### TESTO ESTRATTO
● ● ● ● ●

Le diciannove suite per tastiera di Bach sono opere della piena maturità, scritte presumibilmente
durante il soggiorno del compositore a Köthen, dove lavorava in qualità di Kappellmeister.
Si tratta di tre gruppi di sei brani, che vanno sotto il nome di Suite Inglesi (BWV 806-811),
Suite Francesi (BWV 812-817), Partite tedesche (BWV 825-830) ai quali va aggiunta una Ouverture
"alla maniera francese" (BWV 831).
In realtà, le denominazioni che le contraddistinguono hanno poco a che fare con lo stile utilizzato,
essendo state introdotte in un secondo tempo, più per comodità che per altro, da Forkel, il più noto
dei biografi di Bach.
Come in molti altri casi legati alla produzione bachiana, non si sa precisamente quale fosse lo
strumento al quale erano destinate e se, in generale, le ipotesi propendono per il cembalo, nel
caso delle suite francesi si parla anche del clavicordo.
Per quanto riguarda la struttura, Bach seguì lo schema classico della suite, con la successione
delle quattro danze Allemanda, Corrente, Sarabanda e Giga.
Ma, come negli omonimi brani per violoncello, talora troviamo un Preludio e, tra Sarabanda e Giga,
l'inserimento di una coppia o di un terzetto di danze supplementari.
Parte di questa vasta produzione è stata al centro del recital tenuto dal giovane pianista genovese
Andrea Bacchetti, nell'Auditorium di Castel S.Elmo, nell'ambito della stagione dell'Associazione
Scarlatti.
In programma due suite inglesi, la n. 4 in fa maggiore BWV 809 e la n. 5 in mi minore BWV 810 e due
suite francesi, la n. 4 in mi bemolle maggiore BWV 815 e la n. 5 in sol maggiore BWV 816, eseguite
alternativamente e in ordine inverso rispetto al numero d'opera.
Fin dall'inizio del concerto, Bacchetti è apparso liberarsi di tutti i problemi filologici, che si
pongono ogni volta che il pianoforte viene utilizzato al posto degli strumenti, per i quali i pezzi
erano originalmente destinati (nel caso specifico, come accennato in precedenza, il cembalo ed il
clavicordo).
La sua figura minuta faceva, inoltre, quasi da contraltare ai monumenti musicali che stava eseguendo,
per cui si aveva quasi l'impressione che, da un momento all'altro, potesse cadere sfinito sotto il
peso della partitura.

● ● ● ● ●

### ESERCIZI PROPOSTI
1. Rispondi a queste domande basandoti sul testo estratto.
(a) Chi introdusse le denominazioni con cui sono note le suite?
(b) Quali sono le quattro danze dello schema classico della suite seguito da Bach?
(c) In quale sala si è svolto il recital di Andrea Bacchetti?
2. Riporta fedelmente il passo del testo estratto compreso tra "Fin dall'inizio del" e "peso della partitura.", estremi inclusi.

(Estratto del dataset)

● ● ● ● ●

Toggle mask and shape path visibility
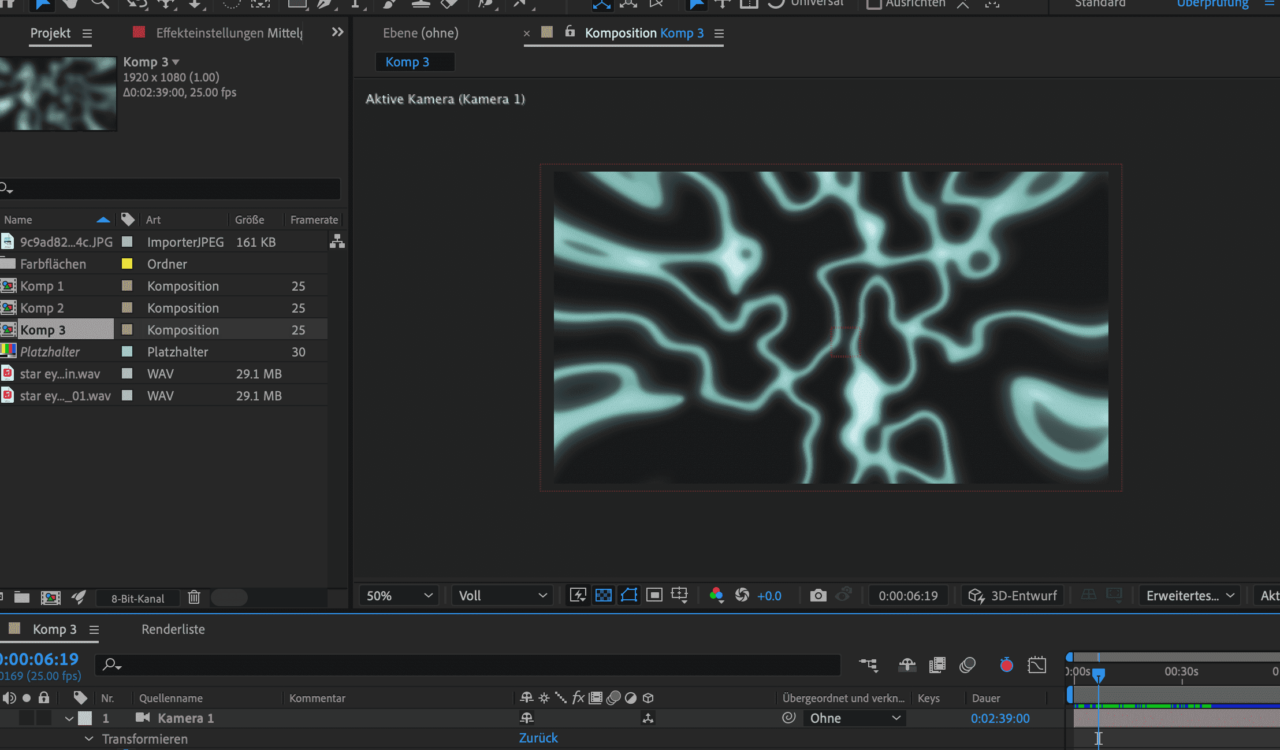This screenshot has width=1280, height=750. coord(629,595)
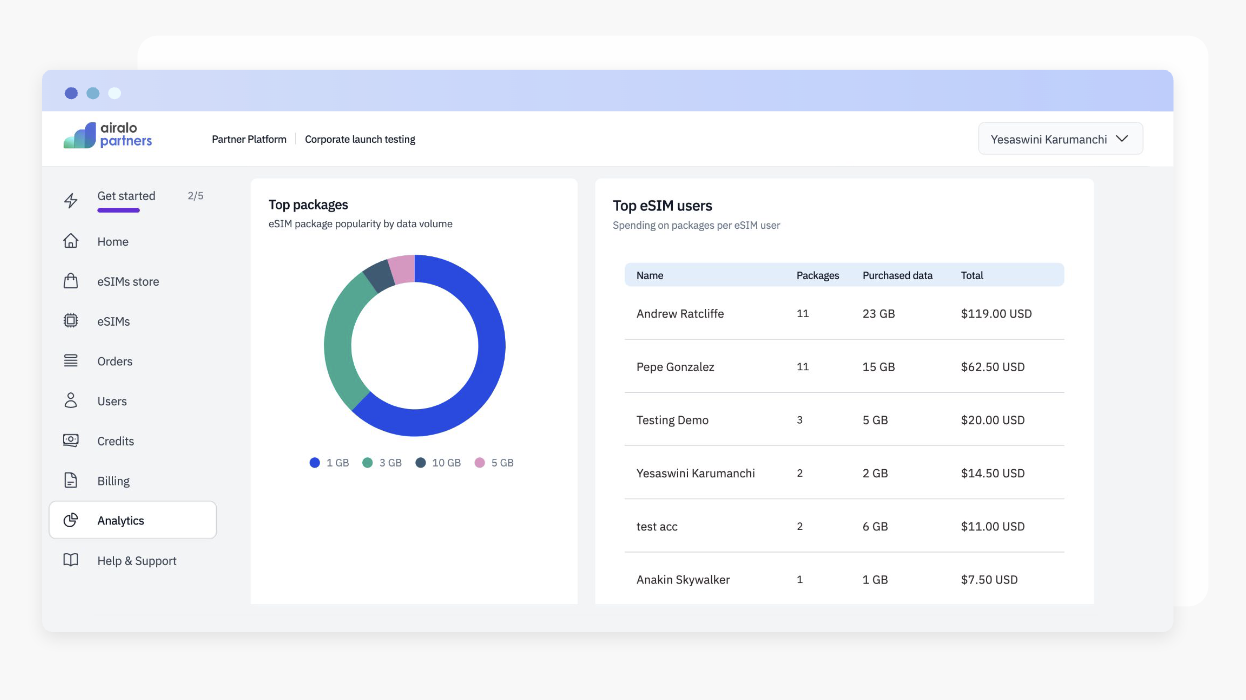Open Help & Support book icon
This screenshot has height=700, width=1246.
[x=70, y=560]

● ● ● ● ●

### ELENCO RISPOSTE
1.
(a) Forkel, il più noto dei biografi di Bach.
(b) Allemanda, Corrente, Sarabanda e Giga.
(c) Nell'Auditorium di Castel S.Elmo.

2.
Fin dall'inizio del concerto, Bacchetti è apparso liberarsi di tutti i problemi filologici, che si
pongono ogni volta che il pianoforte viene utilizzato al posto degli strumenti, per i quali i pezzi
erano originalmente destinati (nel caso specifico, come accennato in precedenza, il cembalo ed il
clavicordo).
La sua figura minuta faceva, inoltre, quasi da contraltare ai monumenti musicali che stava eseguendo,
per cui si aveva quasi l'impressione che, da un momento all'altro, potesse cadere sfinito sotto il
peso della partitura.